A few days back, I wrote about the sad state of the travel industry. I also made the grim prediction that travel is not coming back to normal any time soon. Unfortunately, we’re seeing that prediction come true as the travel industry continues to bleed. As demand continues to stay low, Airlines are having to make difficult decisions. Similarly, United Airlines, which is one of the big three U.S airlines, warned that it could well have to lay off 36,000 U.S workers very soon.
United lay off date approaches
United informed its employees yesterday that they wouldn’t necessarily furlough every employee who gets a layoff notice. Employees will have the option to accepts buyouts or take early retirement. However, these buyouts also come at a significant cost.

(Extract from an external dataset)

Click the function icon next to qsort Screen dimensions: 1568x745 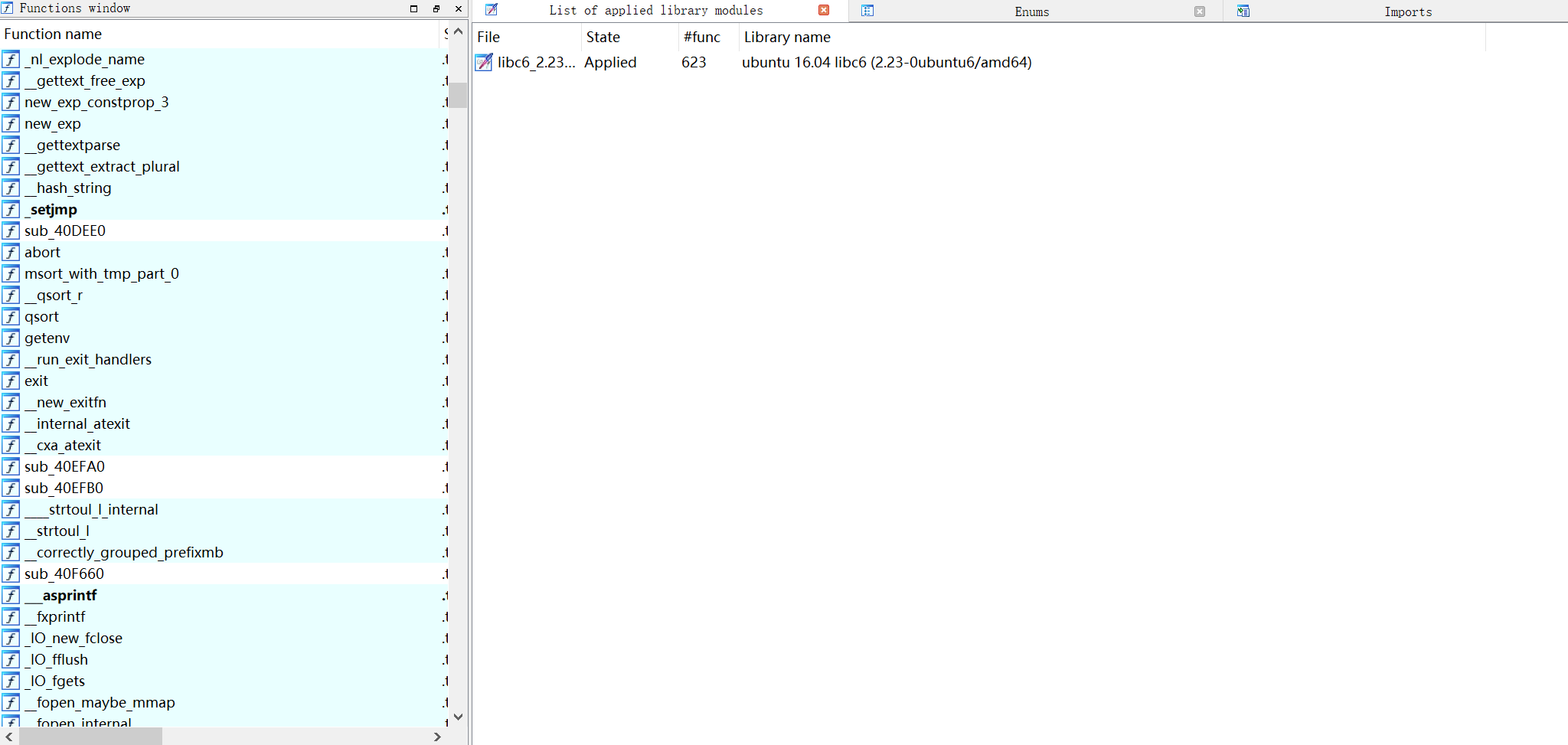pos(11,317)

This is how Sara Nelson, the President of the Association of Flight Attendants, reacted to the announcement, as reported by AP News.
The United Airlines projected furlough numbers are a gut punch, but they are also the most honest assessment we’ve seen on the state of the industry. This crisis dwarfs all others in aviation history, and there’s no end in sight.

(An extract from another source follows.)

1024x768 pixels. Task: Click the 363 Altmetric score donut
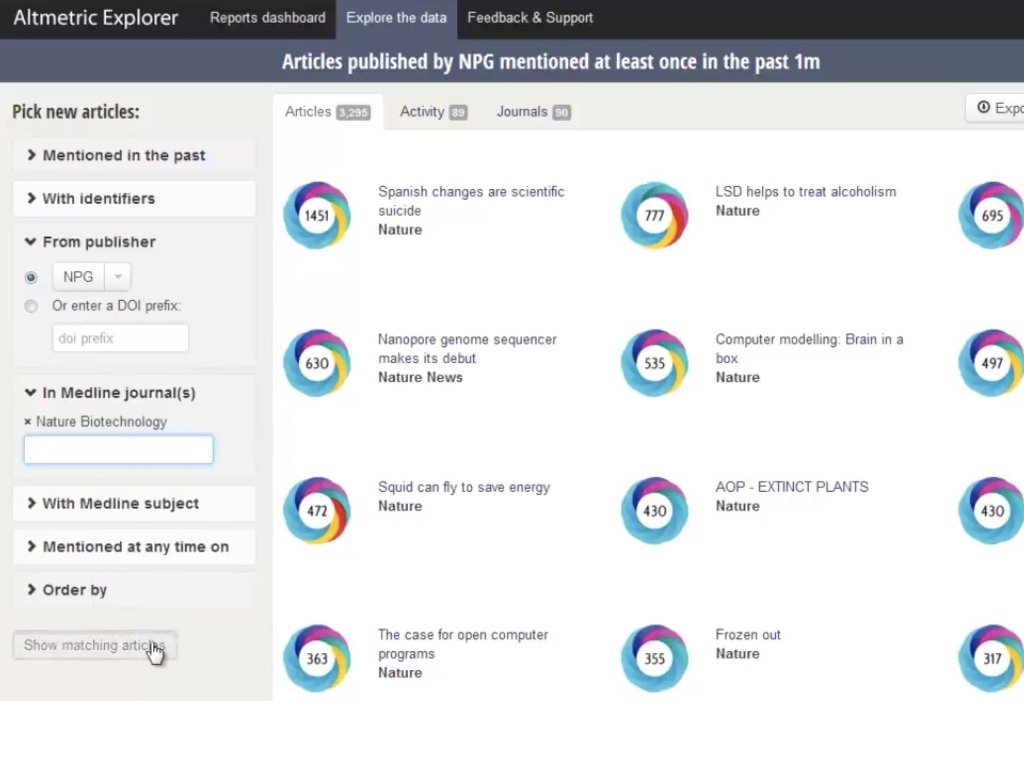point(317,658)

Congress must extend the PSP in order to avoid hundreds of thousands of layoffs from an industry that normally drives economic activity for every other sector & supports more than 11 M jobs. Failing to do so will have a ripple effect across the economy. 7/8
— Sara Nelson (@FlyingWithSara) July 8, 2020
Overall Industry Impact
The last part of her statement is quite telling. We’re seeing major U.S airlines respond to the sudden drop in demand. This is causing them to shrink in size. Similarly, AA execs opine that they could well have over 20,000 workers in excess compared to their customer demand for this Fall. In case of United, we could well see them let go up to 15,000 flight attendants 11,000 customer service/gate agents, 5,500 maintenance workers and 2,250 pilots.
The furloughs will kick in from October 1, after the CARES act funding requirements expire for the airlines. Industry analysts predict a dark outlook for the rest of the year. Given United’s market share and size, they estimate that by the end of the year, we could well see the entire airline industry shrink, with 150,000-200,000 fewer employees compared to 2019.
The Pundit’s Mantra
As bad as the news is, it’s a realistic assessment of the state of the airline industry. Also, this news doesn’t really come as a surprise. There are a couple of reasons for this. Firstly, CARES act restrictions expire in October. Secondly, as I pointed out in this post, travelers haven’t expressed keenness to return to air travel any time soon.
In the meanwhile, the IATA, the lobbying group representing the airlines is still lobbying for more funding from the U.S government. However, given that it’s an election year, the industry doubts that it’ll get another round of funding from the government.
As bad as the news is, we could well see United eventually lay off fewer workers. Demand could well recover for the holiday season, which would mean that United would need more employees to meet that demand. At the moment, they could well be making these announcements merely to adhere to regulatory requirements by letting employees know well in advance.